The article features a very interesting quote by Kevin Ching, CEO of Sotheby’s in Hong Kong:

“We saw a big surge in Chinese buying in categories that they were not familiar with. We have now seen mainland buying – not in huge quantities – of Western, Impressionist and contemporary art.”

This tells us that wealthy Chinese people are buying items because of their real and perceived worth. They are seeking to become a part of the small circle of western art buyers who spend large sums on buying art. Essentially they are taking cues from the Lambda personalities who they count as their friends or colleagues.

The article also has some key figures that further illustrate China’s growth into a global luxe powerhouse, a crown that once belonged to Japan.

For the first time in Sotheby’s 10-year history in Hong Kong, mainland buyers accounted for nearly 40 percent of Sotheby’s Asian sales during last autumn’s auctions. That figure represents a two-fold jump from 18 percent in the fall of 2008.

## Required tasks
1: Please copy the passage about Chinese art buyers word for word, starting at "For the first" and ending at "fall of 2008.".
2: Summarize the passage about Chinese art buyers in two sentences.
The rows play no part in the work here.

## Extracted material
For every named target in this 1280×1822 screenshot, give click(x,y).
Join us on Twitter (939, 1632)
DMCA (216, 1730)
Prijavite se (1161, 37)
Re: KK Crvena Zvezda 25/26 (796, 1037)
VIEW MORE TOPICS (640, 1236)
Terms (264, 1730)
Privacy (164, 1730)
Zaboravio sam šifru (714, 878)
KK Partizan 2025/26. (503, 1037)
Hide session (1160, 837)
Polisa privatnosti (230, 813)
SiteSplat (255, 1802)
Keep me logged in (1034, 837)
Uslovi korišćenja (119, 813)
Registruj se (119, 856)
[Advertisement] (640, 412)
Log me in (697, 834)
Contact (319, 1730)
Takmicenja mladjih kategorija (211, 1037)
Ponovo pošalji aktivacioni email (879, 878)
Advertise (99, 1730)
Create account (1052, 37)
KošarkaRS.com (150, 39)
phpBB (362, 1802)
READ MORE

## Outputs
1:
For the first time in Sotheby’s 10-year history in Hong Kong, mainland buyers accounted for nearly 40 percent of Sotheby’s Asian sales during last autumn’s auctions. That figure represents a two-fold jump from 18 percent in the fall of 2008.

2: Kevin Ching, CEO of Sotheby's in Hong Kong, reports that mainland Chinese buyers have started purchasing Western, Impressionist and contemporary art, though not in huge quantities. During last autumn's auctions, mainland buyers accounted for nearly 40 percent of Sotheby's Asian sales, a two-fold jump from 18 percent in the fall of 2008.